Your tasks:
#1 Please return the part of the coal passage that opens with the words containing "The U.S. Department" and closes with "in the U.S.", copied without any change.
#2 According to the coal passage, at what compounded rate did Alliance Resource Partners grow its revenues over its seven consecutive years of record results?

Text under study Start Marker

Coal alone currently costs $30 to $60 per ton, depending on sulfur content.
The U.S. Department of Energy is building a prototype zero-emissions coal-fired
power plant, called FutureGen, to demonstrate environmentally-friendly
energy independence. Economically interesting to investors is the
National Coal Council’s prediction that clean coal technology will lead to a
doubling of U.S.
coal demand by 2030. Looking beyond the U.S., the Department of Energy’s
International Energy Outlook projects worldwide coal demand to double by 2030.
Alliance
Resource Partners (ARLP 35) is the best managed coal company in the U.S.
It stands above its peers when evaluated by metrics of management quality, such
as persistence of earnings growth and distribution of those earnings to
shareholders. The company just concluded seven consecutive years of
record results, growing revenues at a compounded rate of 16.5% over that
period, despite the challenges from a commodity business. It is the low
cost operator and profit margin leader of the coal sector. Management has
strategically positioned the company for growth by developing cheaper sources
of coal. The company’s safety track record and incentive-based wage
packages have resulted in a highly productive non-union workforce. Alliance is the employer
of choice in the towns in which it operates.

Text under study End Marker
Dataset Start Marker

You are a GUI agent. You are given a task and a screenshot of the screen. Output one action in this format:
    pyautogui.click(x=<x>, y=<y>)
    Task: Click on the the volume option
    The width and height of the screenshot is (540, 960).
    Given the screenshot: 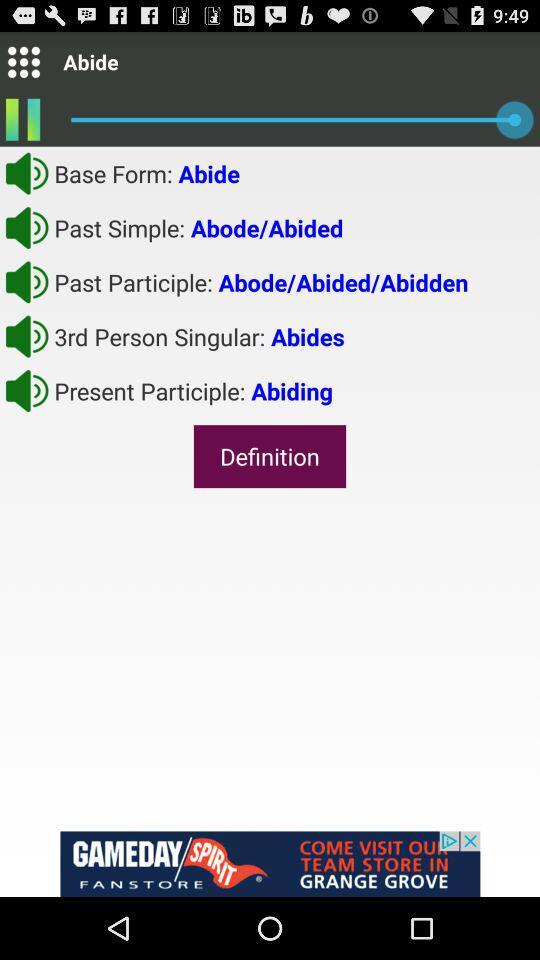 What is the action you would take?
    pyautogui.click(x=26, y=336)
    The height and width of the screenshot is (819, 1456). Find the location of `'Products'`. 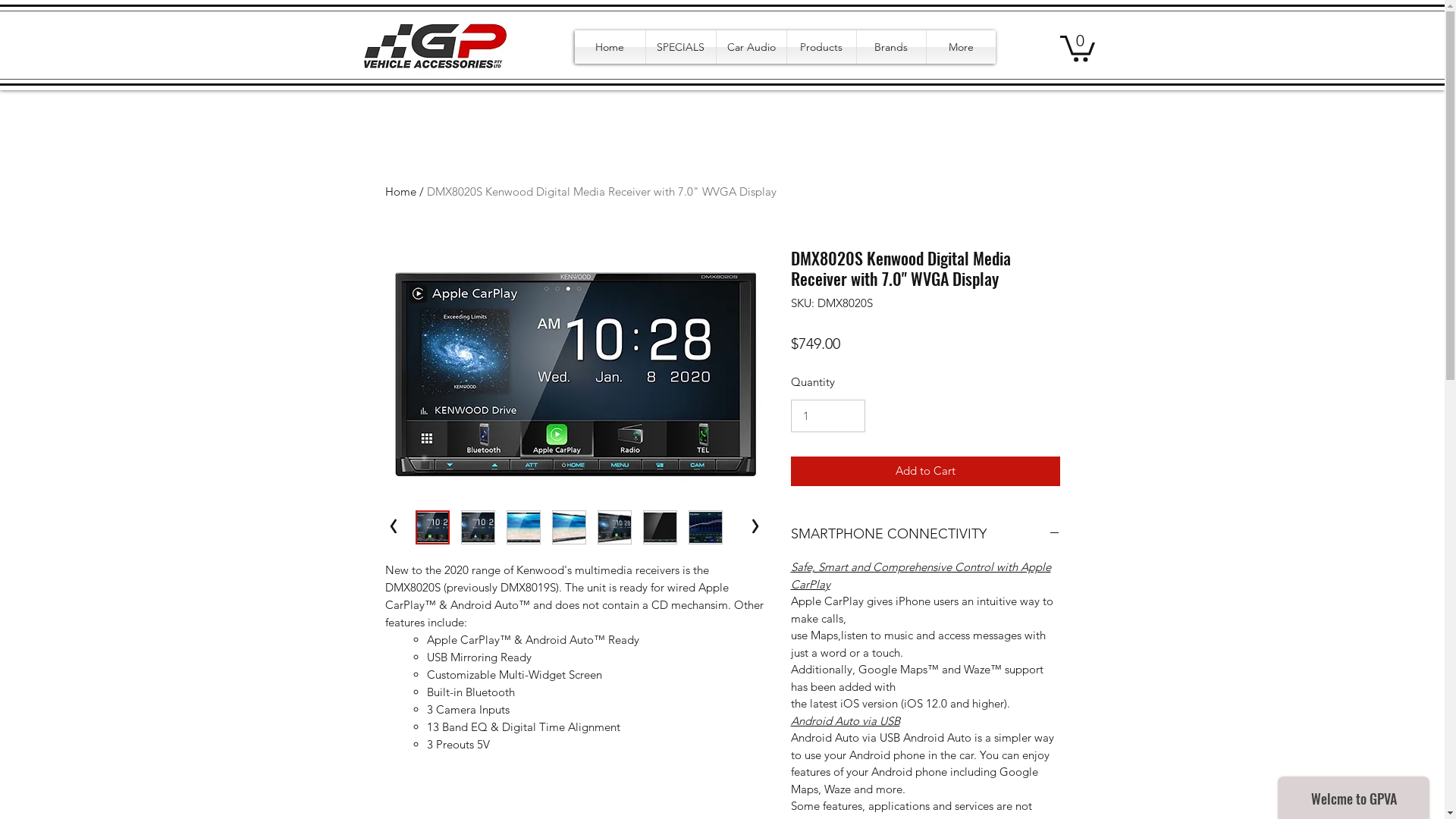

'Products' is located at coordinates (821, 46). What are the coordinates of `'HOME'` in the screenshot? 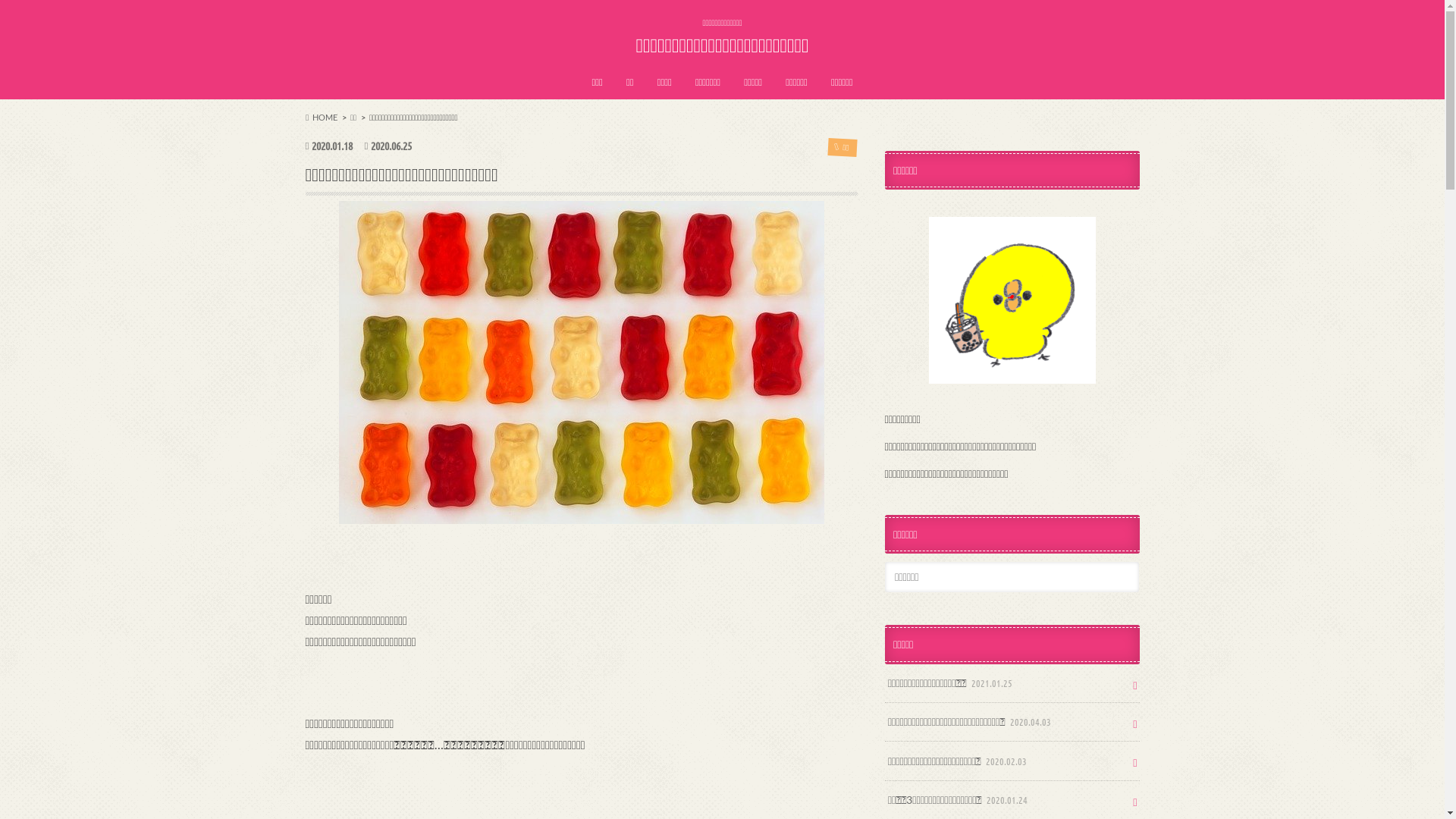 It's located at (320, 116).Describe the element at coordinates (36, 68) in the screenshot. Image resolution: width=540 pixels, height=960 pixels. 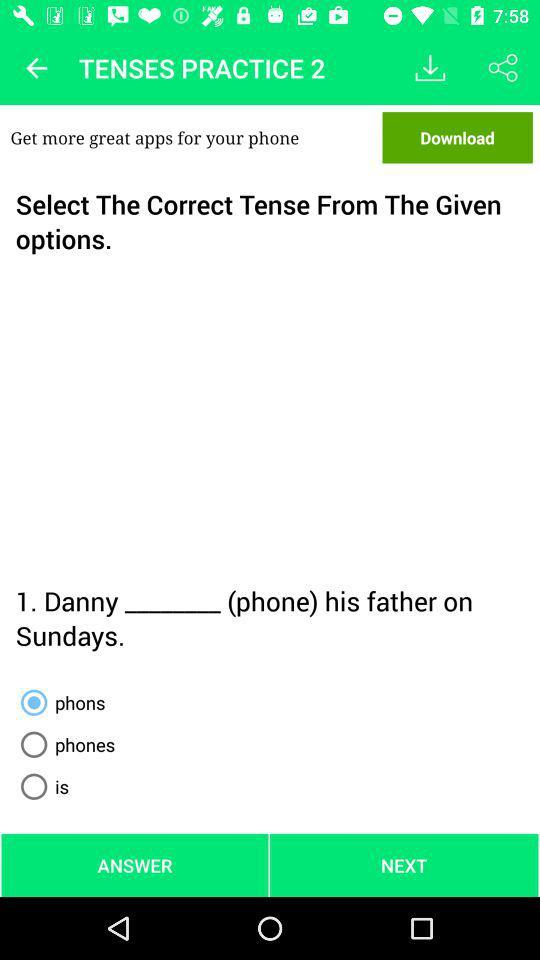
I see `the app to the left of the tenses practice 2 icon` at that location. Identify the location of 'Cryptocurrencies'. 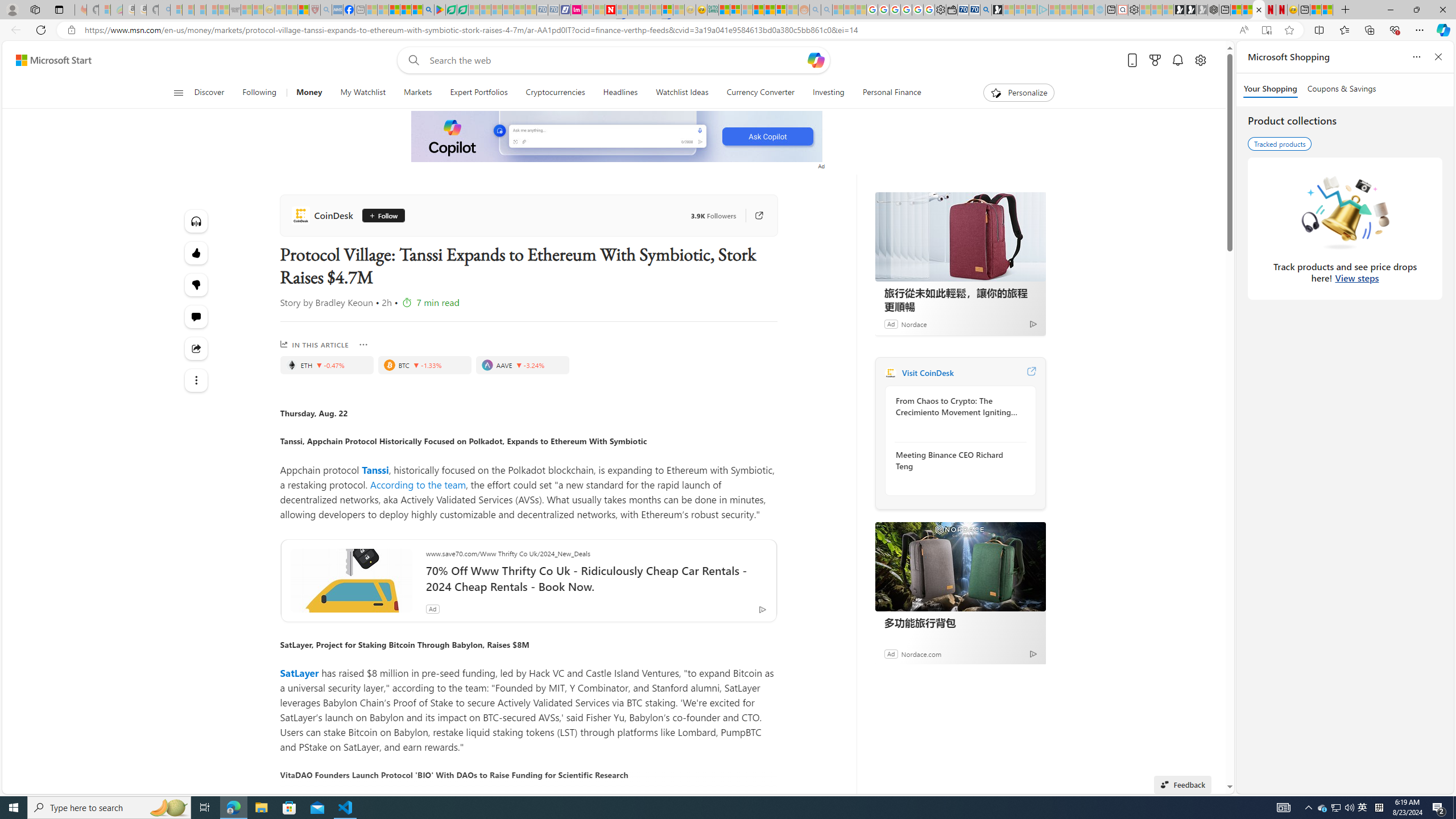
(555, 92).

Dataset End Marker

Per-task outputs:
#1
The U.S. Department of Energy is building a prototype zero-emissions coal-fired
power plant, called FutureGen, to demonstrate environmentally-friendly
energy independence. Economically interesting to investors is the
National Coal Council’s prediction that clean coal technology will lead to a
doubling of U.S.
coal demand by 2030. Looking beyond the U.S., the Department of Energy’s
International Energy Outlook projects worldwide coal demand to double by 2030.
Alliance
Resource Partners (ARLP 35) is the best managed coal company in the U.S.

#2 16.5%